La moralidad, como la comedia, es a menudo un asunto de timing: un acto o una frase surtirá un
efecto en un momento, otro en otro. Se puede tomar como ejemplo el caso del vuelo 571 de la
Fuerza Aérea Uruguaya que en 1972 se estrelló en el Glaciar de las Lágrimas, a 3600 metros de
altura, con cuarenta y cinco personas a bordo. Quedarían dieciséis vivos aún al cabo de más de dos
meses porque los sobrevivientes decidieron comerse los cuerpos de los fallecidos para no morirse
de hambre. Se autoimpusieron ciertas condiciones en un intento por mantener algún grado de
decencia: no comerían a personas del sexo femenino – eran todos hombres los que quedaban a
esas alturas – ni a parientes cercanos.

Creo que pocos condenarán finalmente su decisión, aun si no dan ganas de compartir un beso con
ellos.

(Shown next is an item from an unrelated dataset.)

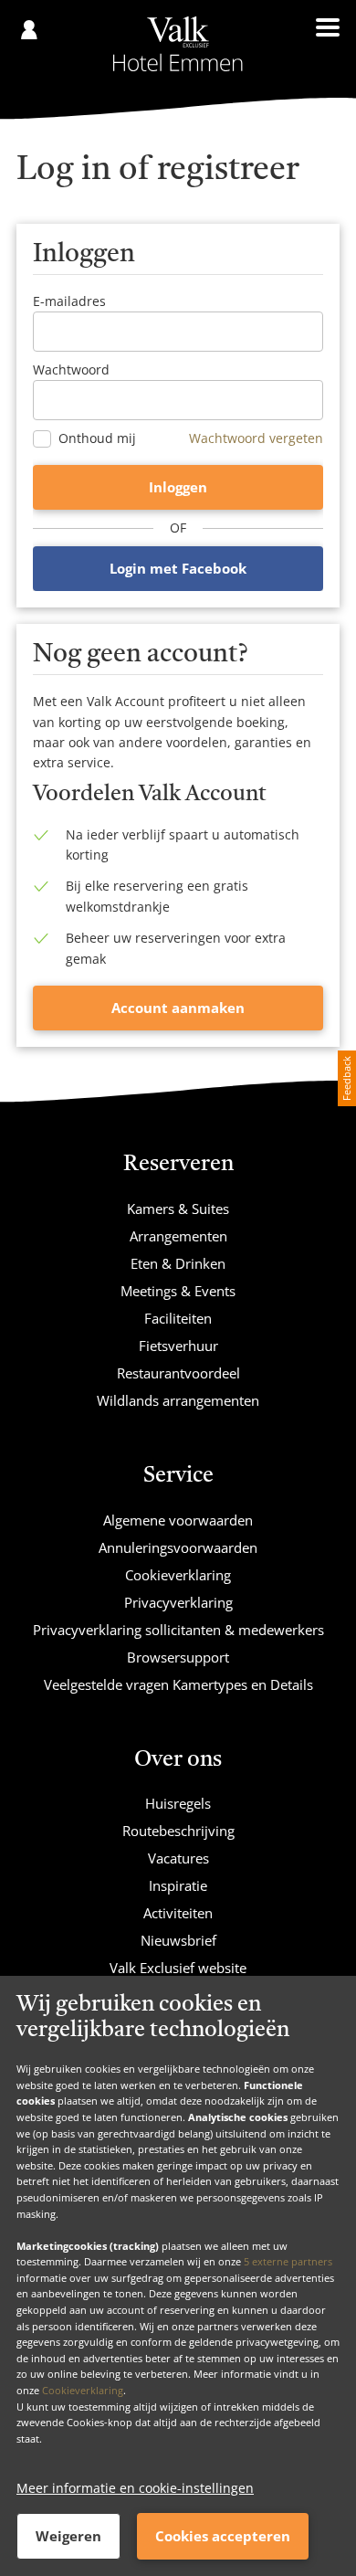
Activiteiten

Sería distinto si se hubiesen dado un festín de carne humana la noche misma del accidente,
bajo el primer impulso del apetito: la justificación se encuentra en el grado de desesperación que
los llevó a eso. Resulta que el tabú que prohíbe el canibalismo no es absoluto, entonces, sino que
es algo así como un asunto de decoro o buen gusto, como la decisión de usar pantalones pata de
elefante o zapatos con lucecitas siendo adulto: aceptable si la alternativa es salir a la calle
desnudo.

Eso en el supuesto de que se trata de un acto sin víctimas. Pero en realidad las hay: no los propios
muertos, a menos que uno crea muy literalmente en la resurrección del cuerpo, sino sus parientes,
que deben sufrir al enterarse de ese destino. Entonces la pregunta es qué grado de desesperación
justifica un acto dado. Pongo otro ejemplo, mucho más intrascendente, pero que me tocó vivir
personalmente. Hace unos años decidí botar por el wáter unos peces que eran de mi hija, pero a
los que ella ya no prestaba atención. Había que obligarla a cuidarlos o darles comida y limpiarles el
acuario uno, un trabajo muy tedioso. Me tenían realmente chato, y aunque hubiese preferido una
solución humanitaria y ecológicamente sana, no era fácil de encontrar. Cuando finalmente los
metí al wáter y tiré la cadena, fue maravilloso ver cómo desaparecieron y dejaron de molestar
instantáneamente.

Hice algo parecido con unos gatos que venían con una casa arrendada. Habíamos dicho que sí a la
arrendataria anterior cuando nos preguntó si estaríamos dispuestos a acogerlos –volvía a España y
no se los podía llevar–, simplemente porque cuando uno encuentra una casa que le gusta, dice
que sí a todo y a cualquier persona involucrada en el proceso, por tangencialmente que sea, con la
idea de perfilarse como una persona simpática y comprometida a los ojos del dueño. Pero
resultaron ser unos gatos muy pesados y molestos. Y aquí me parece que este pequeño ejercicio
de filosofía moral o autojustificación no me está resultando, y mejor no sigo.